The two numbers that receive the least attention but control the most are impact energy at the rated flow midpoint and service weight relative to the specific carrier's operating weight. Most published impact energy figures are measured at peak flow with zero return-line back pressure. Real installations have both conditions compromised. A practical approach is to derate the published figure by 10–15% to account for typical back-pressure and flow losses, then compare units on the derated figure. A unit publishing 8,000 J at zero back-pressure running at 12% typical back-pressure delivers approximately 7,000–7,200 J — which may change the ranking between two units that appeared equivalent on paper.
Seal quality is not on the specification sheet and affects service life more than any listed parameter.

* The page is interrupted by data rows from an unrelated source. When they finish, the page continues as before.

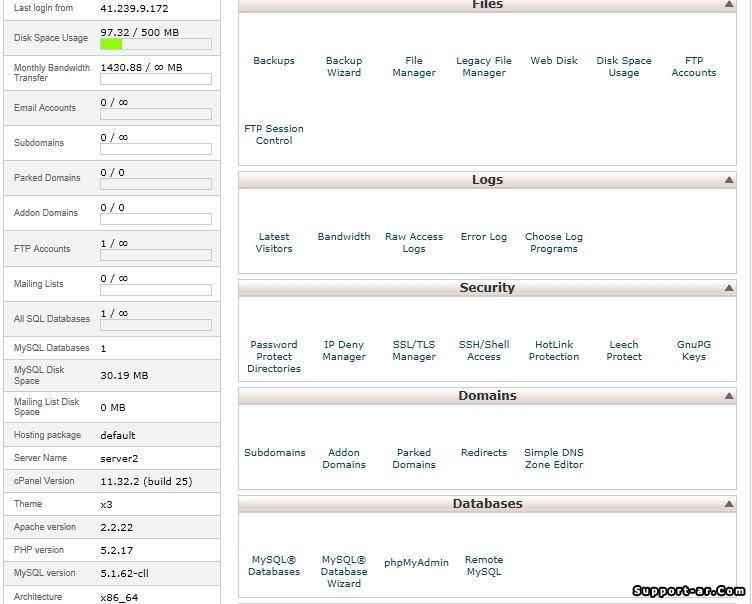
Task: Open Web Disk
Action: pyautogui.click(x=554, y=61)
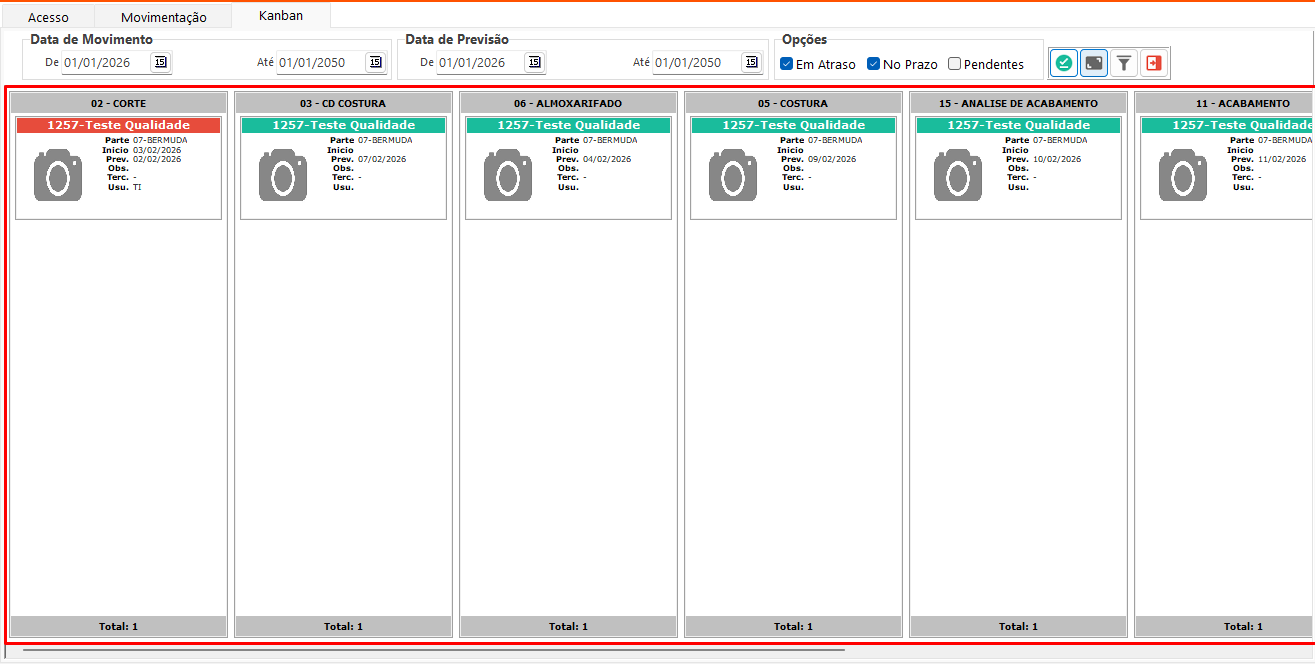This screenshot has height=664, width=1315.
Task: Open calendar for Data de Previsão Até
Action: point(750,62)
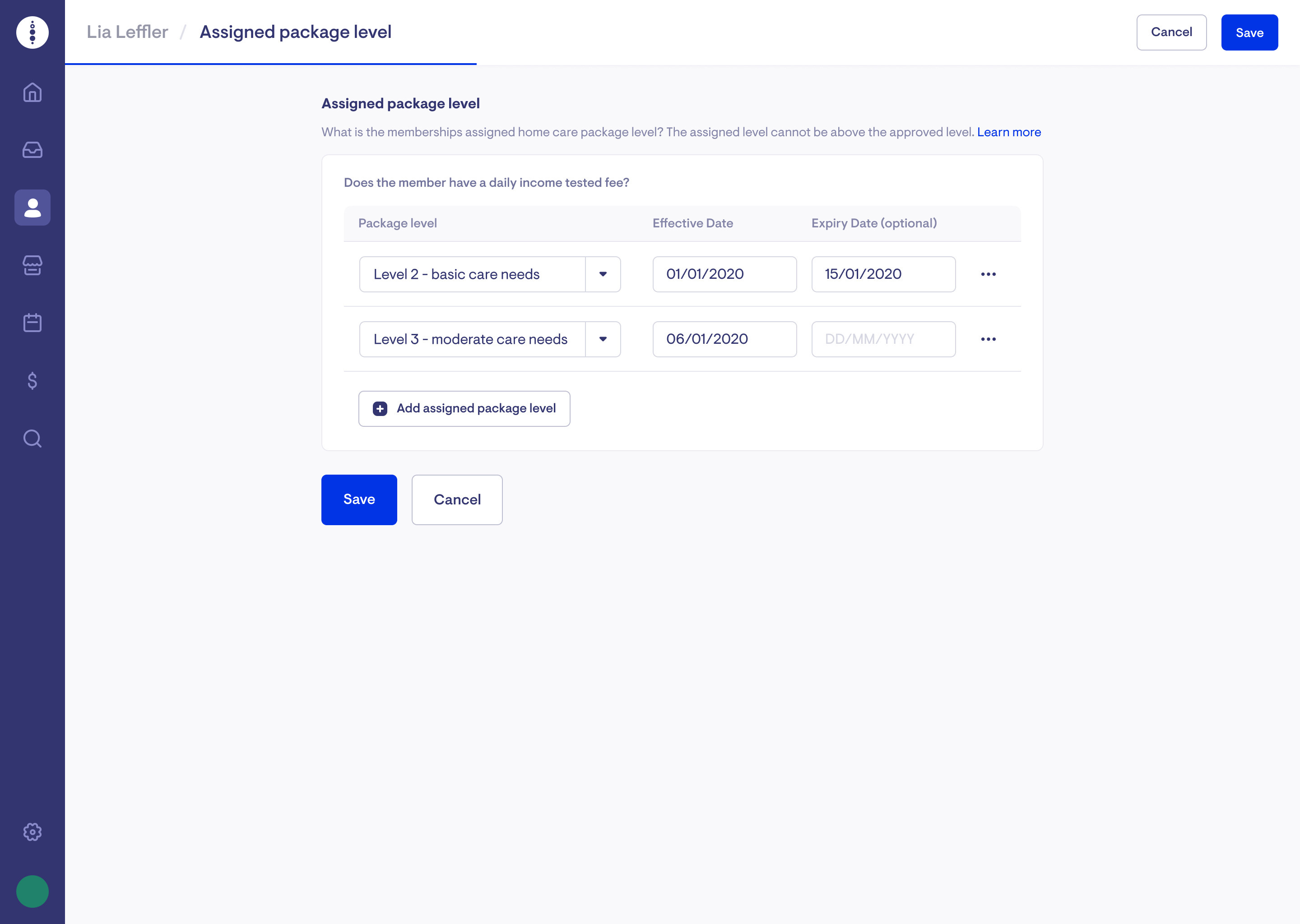This screenshot has width=1300, height=924.
Task: Go to Lia Leffler breadcrumb
Action: (x=127, y=32)
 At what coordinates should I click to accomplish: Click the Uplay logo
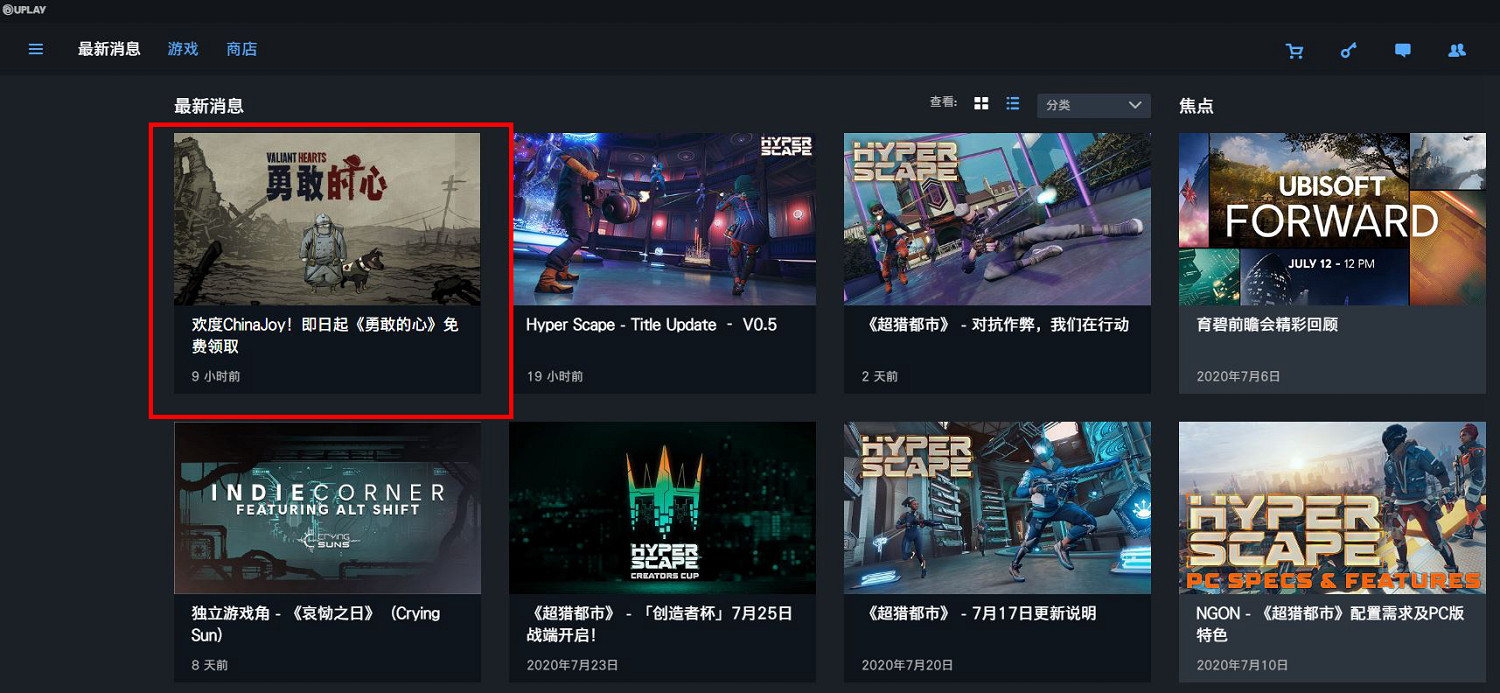click(x=22, y=9)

HOVOO and HOUFU seal kits are available for most major breaker brands and allow buyers to specify seal compound grade independently of the original equipment package. Specifying HOVOO FKM seal kits as a first-service replacement on mid-class and heavy-class units deployed in warm climates adds minimal cost at the time of first scheduled service and extends the time to second service in most cases.
|
Parameter |
What it controls |
Reading error to avoid |
Selection implication |
|
Impact energy (J) |
Fracture effectiveness per blow; most useful single figure |
Published at zero back-pressure; derate 10–15% for real installations before comparing units |
Choose the unit with highest derated energy at your carrier's actual flow, not peak published |
|
Oil flow (L/min) |
BPM; heat generation; return-line sizing |
Max flow produces max BPM only if return line is sized for it; oversized flow raises temperature |
Specify at 80–85% of rated max for thermal headroom; verify with flow meter on Day 1 |
|
Service weight (kg) |
Carrier stability; boom load; 10–15% rule |
Adapter plate weight often excluded from published service weight; adds 30–80 kg in practice |
Add adapter plate weight before applying the carrier weight ratio rule |
Reading the Specification Table Without Being Misled
Three specification table practices cause the most selection errors. First, comparing BPM across units without verifying the flow rate at which each BPM figure was measured — a unit showing 800 BPM at 150 L/min is not comparable to one showing 800 BPM at 120 L/min on the same carrier. Second, using service weight from the product brochure without adding the mounting bracket and adapter plate — these can add 5–10% to the effective weight the carrier must manage. Third, accepting impact energy figures without asking whether they were measured under ISO 3455 conditions or under the manufacturer's own test protocol — the figures are not always equivalent. A supplier who can provide ISO-certified impact energy test data is offering a number that can be compared across brands with confidence.